Chapitre 5 : Feu impitoyable
Partie 1
« Hein… ? Mes yeux ne me jouent-ils pas de tours ? » chuchota l’homme tout en regardant ailleurs que dans le télescope.
Il ne pouvait pas croire ce qu’il venait de voir et se frottait les yeux encore et encore. Ses cheveux étaient devenus brun clair à cause de l’exposition aux vents salés, et sa peau était rouge foncé et bronzée par la lumière du soleil. Son apparence montrait clairement que c’était un marin chevronné. On pourrait en dire autant de l’homme qui tenait la barre de ce navire.
En s’approchant de l’un ou l’autre, on se remplissait les narines de l’odeur du sel, preuve des innombrables jours passés en mer. Et avec cette odeur, l’odeur métallique du sang qui s’échappait d’eux, preuve qu’ils n’étaient pas des marins ordinaires.

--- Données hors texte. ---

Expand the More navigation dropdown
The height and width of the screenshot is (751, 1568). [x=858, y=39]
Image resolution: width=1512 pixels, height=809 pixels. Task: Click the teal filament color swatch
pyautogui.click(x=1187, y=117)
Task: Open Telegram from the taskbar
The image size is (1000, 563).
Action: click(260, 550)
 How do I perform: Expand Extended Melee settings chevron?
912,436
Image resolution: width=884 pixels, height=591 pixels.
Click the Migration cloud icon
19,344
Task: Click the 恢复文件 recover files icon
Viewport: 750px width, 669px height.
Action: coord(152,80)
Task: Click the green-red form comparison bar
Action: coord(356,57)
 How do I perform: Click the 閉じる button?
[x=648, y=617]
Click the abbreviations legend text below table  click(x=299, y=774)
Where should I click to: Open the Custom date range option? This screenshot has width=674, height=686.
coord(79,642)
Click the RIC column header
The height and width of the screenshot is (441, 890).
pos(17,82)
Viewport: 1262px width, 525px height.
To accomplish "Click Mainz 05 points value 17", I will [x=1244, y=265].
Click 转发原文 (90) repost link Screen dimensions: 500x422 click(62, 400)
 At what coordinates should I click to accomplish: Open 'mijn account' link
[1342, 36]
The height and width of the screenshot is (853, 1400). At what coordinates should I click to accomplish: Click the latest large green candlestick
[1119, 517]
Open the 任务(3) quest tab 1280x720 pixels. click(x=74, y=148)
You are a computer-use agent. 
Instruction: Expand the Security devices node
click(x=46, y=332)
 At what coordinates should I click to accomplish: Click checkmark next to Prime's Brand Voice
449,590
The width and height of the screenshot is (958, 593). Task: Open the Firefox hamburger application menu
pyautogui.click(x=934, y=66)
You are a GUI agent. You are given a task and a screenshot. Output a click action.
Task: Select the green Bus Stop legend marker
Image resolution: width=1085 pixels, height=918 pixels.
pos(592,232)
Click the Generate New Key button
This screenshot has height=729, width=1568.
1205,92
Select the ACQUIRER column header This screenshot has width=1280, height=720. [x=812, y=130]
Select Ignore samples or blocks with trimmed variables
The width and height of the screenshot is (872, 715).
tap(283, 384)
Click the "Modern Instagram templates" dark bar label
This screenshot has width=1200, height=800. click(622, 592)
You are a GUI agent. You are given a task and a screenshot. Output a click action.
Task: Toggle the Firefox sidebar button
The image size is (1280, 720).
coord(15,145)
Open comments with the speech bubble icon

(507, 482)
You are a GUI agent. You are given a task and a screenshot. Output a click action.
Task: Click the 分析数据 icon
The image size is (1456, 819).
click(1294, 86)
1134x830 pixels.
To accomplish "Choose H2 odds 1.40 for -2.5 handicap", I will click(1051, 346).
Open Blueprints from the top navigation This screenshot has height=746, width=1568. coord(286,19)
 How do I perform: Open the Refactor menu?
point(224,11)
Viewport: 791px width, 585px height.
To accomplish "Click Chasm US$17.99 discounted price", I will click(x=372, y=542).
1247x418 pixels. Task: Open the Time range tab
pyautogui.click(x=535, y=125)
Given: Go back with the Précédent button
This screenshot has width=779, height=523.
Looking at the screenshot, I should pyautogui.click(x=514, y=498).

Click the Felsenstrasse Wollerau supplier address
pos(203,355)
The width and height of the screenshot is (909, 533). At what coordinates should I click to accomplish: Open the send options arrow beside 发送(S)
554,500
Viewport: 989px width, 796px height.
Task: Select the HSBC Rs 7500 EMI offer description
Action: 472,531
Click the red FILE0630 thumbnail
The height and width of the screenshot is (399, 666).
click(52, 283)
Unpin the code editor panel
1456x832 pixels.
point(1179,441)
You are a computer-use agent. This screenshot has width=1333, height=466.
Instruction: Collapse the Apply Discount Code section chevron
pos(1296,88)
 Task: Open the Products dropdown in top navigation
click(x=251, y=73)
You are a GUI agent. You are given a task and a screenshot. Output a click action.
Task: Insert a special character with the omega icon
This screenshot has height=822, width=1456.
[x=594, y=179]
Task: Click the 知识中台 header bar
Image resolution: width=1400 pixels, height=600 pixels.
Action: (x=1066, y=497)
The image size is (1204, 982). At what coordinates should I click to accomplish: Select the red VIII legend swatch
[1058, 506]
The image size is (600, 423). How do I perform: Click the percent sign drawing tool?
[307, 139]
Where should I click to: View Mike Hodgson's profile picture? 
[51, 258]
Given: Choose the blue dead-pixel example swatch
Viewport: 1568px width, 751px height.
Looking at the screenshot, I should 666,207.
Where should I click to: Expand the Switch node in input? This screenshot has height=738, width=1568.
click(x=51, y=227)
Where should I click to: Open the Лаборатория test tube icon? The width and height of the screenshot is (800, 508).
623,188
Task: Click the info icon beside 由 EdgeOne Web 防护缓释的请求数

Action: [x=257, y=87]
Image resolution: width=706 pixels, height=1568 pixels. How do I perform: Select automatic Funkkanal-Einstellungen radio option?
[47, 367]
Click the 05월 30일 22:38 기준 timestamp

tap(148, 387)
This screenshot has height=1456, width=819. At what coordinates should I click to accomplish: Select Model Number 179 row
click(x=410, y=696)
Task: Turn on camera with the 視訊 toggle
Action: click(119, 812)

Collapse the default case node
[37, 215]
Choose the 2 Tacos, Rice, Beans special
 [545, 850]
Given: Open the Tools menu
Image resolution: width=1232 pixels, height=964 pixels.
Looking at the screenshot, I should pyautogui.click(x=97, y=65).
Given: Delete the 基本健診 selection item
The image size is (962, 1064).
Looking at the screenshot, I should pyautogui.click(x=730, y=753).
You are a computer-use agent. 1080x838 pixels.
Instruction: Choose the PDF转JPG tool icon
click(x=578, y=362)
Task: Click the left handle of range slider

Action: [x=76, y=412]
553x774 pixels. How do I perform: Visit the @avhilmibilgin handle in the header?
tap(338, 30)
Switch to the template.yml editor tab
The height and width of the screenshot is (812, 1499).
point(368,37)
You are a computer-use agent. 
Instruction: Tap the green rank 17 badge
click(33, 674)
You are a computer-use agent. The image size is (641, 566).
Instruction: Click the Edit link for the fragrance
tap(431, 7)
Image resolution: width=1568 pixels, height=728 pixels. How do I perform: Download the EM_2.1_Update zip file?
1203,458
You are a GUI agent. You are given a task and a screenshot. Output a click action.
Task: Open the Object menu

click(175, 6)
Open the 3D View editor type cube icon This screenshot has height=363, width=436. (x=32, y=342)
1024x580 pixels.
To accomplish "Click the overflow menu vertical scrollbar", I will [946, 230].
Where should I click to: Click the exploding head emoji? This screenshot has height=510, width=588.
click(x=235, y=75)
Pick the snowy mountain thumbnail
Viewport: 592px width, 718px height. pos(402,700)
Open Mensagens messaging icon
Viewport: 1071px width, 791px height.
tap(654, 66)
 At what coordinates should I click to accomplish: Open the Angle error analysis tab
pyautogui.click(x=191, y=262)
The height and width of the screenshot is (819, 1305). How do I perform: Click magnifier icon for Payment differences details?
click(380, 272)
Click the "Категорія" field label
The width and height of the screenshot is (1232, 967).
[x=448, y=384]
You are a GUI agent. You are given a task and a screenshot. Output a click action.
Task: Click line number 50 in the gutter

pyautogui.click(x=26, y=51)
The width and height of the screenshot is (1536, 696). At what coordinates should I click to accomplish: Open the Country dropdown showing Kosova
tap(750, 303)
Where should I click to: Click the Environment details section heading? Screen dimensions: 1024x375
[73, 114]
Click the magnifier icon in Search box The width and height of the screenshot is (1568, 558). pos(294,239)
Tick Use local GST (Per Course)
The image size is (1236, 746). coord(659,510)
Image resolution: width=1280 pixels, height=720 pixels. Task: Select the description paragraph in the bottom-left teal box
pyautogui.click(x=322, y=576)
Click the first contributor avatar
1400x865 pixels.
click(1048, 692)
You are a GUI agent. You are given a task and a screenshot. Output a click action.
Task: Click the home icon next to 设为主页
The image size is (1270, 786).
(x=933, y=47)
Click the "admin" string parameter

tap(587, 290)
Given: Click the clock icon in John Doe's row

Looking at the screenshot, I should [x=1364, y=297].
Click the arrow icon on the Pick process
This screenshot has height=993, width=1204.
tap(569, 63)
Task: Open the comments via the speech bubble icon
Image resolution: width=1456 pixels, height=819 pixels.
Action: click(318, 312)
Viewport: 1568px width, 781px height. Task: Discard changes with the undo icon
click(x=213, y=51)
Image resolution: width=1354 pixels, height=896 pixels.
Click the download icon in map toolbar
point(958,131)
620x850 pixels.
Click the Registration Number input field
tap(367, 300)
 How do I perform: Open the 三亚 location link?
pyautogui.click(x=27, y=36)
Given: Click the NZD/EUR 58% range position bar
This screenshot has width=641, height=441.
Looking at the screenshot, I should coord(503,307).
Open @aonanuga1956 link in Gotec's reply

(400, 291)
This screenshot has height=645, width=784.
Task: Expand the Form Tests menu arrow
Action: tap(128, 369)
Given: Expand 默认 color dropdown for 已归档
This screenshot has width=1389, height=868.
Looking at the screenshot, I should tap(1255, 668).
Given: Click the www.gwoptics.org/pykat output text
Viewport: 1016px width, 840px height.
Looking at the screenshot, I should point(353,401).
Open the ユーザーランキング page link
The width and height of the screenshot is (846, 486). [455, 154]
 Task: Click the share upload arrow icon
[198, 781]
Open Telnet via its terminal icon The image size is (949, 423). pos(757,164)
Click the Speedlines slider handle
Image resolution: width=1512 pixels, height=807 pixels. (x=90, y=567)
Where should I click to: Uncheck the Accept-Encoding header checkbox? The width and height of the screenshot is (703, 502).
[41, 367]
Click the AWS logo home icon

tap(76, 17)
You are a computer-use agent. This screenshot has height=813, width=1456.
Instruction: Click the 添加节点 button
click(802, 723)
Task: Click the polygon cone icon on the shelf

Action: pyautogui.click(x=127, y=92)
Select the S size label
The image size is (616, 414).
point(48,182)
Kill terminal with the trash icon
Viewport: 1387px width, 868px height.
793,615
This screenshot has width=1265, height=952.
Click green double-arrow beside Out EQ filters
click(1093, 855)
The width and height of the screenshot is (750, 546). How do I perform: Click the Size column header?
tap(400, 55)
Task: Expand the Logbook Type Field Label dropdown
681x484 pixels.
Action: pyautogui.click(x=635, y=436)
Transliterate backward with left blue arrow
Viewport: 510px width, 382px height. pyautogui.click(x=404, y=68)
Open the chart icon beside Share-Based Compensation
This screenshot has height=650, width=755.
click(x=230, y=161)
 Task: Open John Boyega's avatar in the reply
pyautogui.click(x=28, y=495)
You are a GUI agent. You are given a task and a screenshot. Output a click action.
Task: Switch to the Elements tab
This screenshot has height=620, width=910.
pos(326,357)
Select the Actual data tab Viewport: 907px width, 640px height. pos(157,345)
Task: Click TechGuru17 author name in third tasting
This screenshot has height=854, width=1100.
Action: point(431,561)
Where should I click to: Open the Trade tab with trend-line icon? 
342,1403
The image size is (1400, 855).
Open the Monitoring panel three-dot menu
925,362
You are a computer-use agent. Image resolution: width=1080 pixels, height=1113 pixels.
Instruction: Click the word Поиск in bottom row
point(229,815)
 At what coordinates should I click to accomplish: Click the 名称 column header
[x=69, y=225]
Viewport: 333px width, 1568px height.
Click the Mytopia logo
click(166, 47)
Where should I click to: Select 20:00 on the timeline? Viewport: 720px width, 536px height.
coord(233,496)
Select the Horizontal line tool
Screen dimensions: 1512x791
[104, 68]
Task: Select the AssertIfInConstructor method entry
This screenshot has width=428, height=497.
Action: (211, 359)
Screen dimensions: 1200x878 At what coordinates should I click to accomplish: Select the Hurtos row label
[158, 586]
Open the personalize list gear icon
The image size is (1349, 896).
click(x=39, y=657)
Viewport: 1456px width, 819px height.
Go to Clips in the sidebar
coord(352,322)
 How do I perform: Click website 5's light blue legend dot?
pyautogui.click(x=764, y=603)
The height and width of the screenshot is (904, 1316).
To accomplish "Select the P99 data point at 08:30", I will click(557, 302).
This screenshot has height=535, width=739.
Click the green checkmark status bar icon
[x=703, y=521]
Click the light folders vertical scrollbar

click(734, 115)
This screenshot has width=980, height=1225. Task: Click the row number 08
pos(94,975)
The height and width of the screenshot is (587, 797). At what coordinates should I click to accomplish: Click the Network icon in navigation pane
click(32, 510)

« Non, je vois la même chose… Ce n’est pas comme si je pouvais le croire, hein ? » répondit l’homme qui tenait la barre du navire tout en regardant la côte.
Leur navire naviguait dans les profondeurs à plus de deux kilomètres du rivage, en surveillant le rivage. Mais malgré la distance considérable, ces hommes avaient passé des années en mer et s’étaient fait un nom parmi leurs compagnons grâce à leur vue perçante.
Et pourtant, tous deux doutaient de ce qu’ils voyaient. Le cap de la péninsule s’avançait vers la mer comme les cornes d’un taureau, et entre ces deux « cornes » se trouvait sans aucun doute une colonie. Non, pas seulement une colonie, il ne serait pas exagéré de l’appeler une petite ville portuaire.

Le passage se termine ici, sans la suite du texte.